To test battery life, we set the screen brightness to 50% and kept the power settings on the default HP Optimized plan, and then ran the PCMark 10 benchmark near-continuously until the system suspended. This corresponds to an exceptionally heavy-duty workload, and drained 90% of battery capacity in 4 hours 17 minutes, according to Windows 10's internal battery report. The Windows 10 battery report also gives a 'Current estimate of battery life based on all observed battery drains since OS install', which for our review unit was 12 hours and 8 minutes. On this basis you can expect all-day battery life, and more, under normal circumstances, but might need a (fast) recharge during the day if you're pushing the system particularly hard.

User experience

Project Athena laptops are all about the user experience, HP and Intel assure us. So how did it go during the test period?

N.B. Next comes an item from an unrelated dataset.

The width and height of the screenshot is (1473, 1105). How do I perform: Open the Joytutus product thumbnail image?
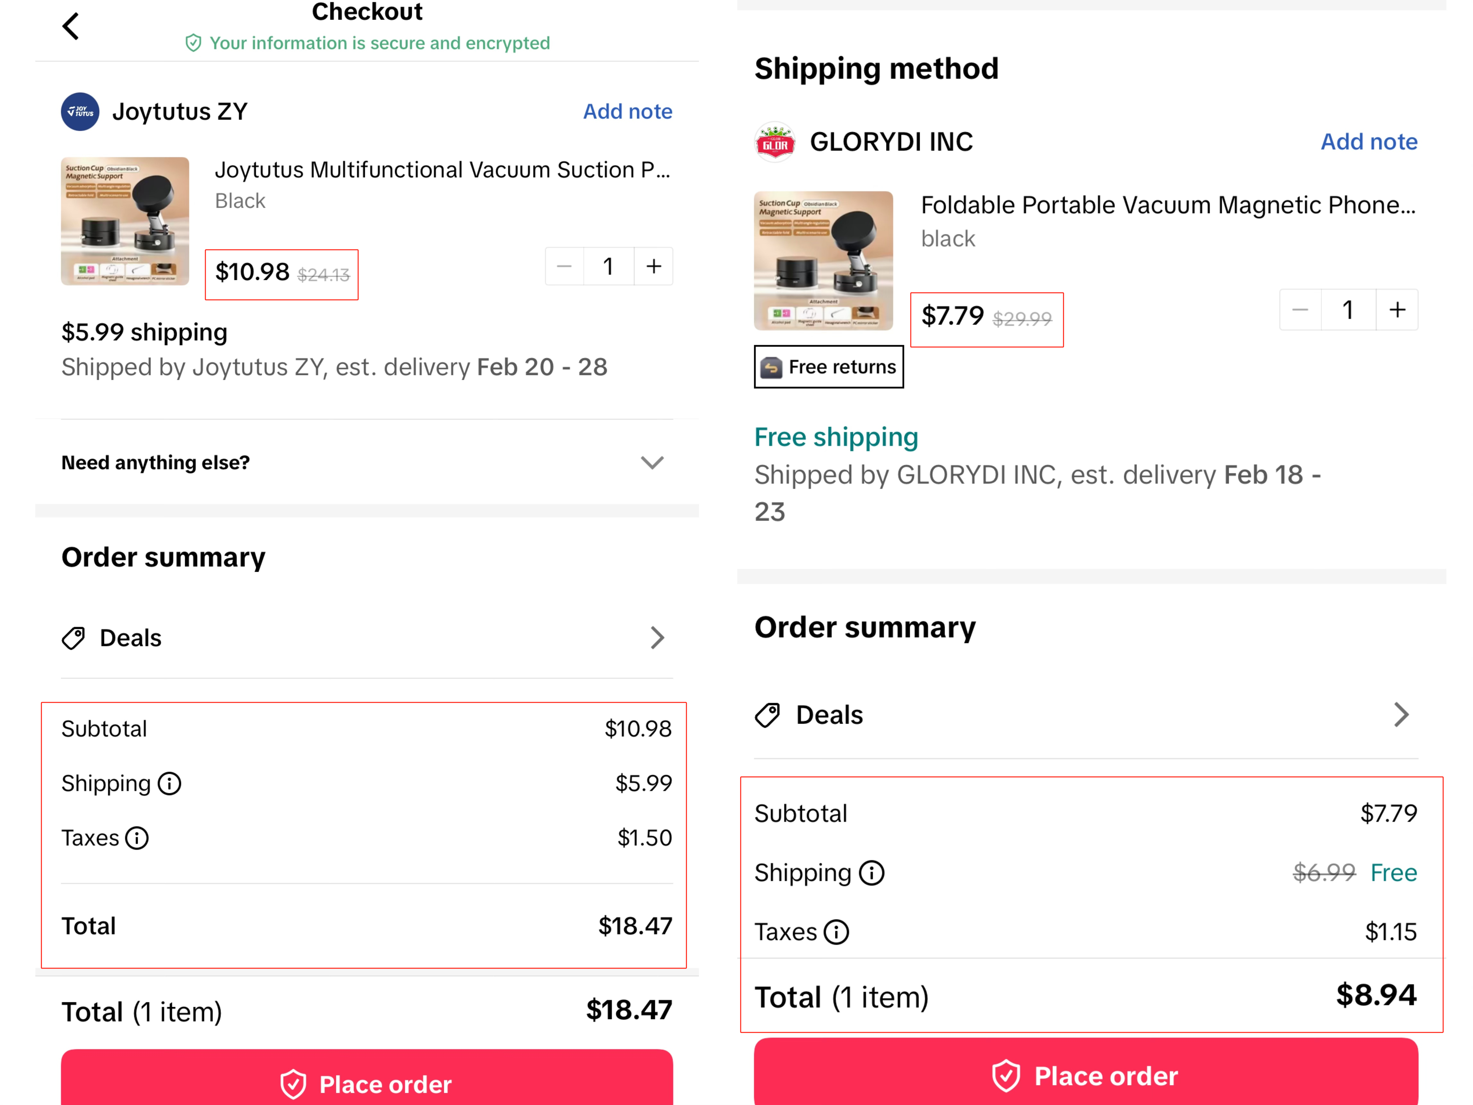click(125, 221)
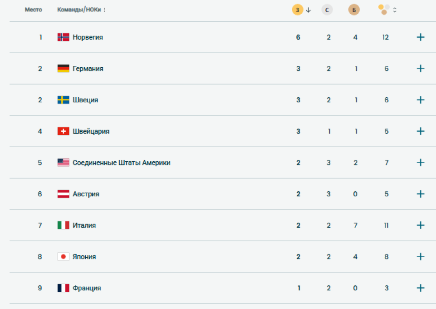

The first thing we noticed on setting up the Elite Dragonfly was the amount of HP software on-board, and the number of permissions and restarts required before the flow of notifications settled down. Our review unit had the following apps (and this isn't an exhaustive list): HP Client Security Manager, HP Connection Optimizer, HP JumpStarts, HP Power Manager, HP Privacy Settings, HP Support Assistant, HP Sure Click, HP Sure Click Secure Browsing, HP Sure Sense and HP WorkWell. That's not to say all this isn't valuable -- HP Sure Sense, for example, employs deep learning to enable real-time malware protection, while HP WorkWell monitors your work habits, offering tips and recommending breaks.

Overall though, we found the Elite Dragonfly a pleasure to test and use. The industrial design is elegant and robust, the screen (albeit 16:9) and keyboard are excellent, there's a good selection of ports, plenty of configuration options, and both performance (for mainstream workloads) and battery life are very good. Of course, there are plenty of other slimline convertible laptops to choose from (we're looking forward to testing Dell's latest XPS 13 2-in-1), but if you're happy with HP's price tag you won't be disappointed by the Elite Dragonfly.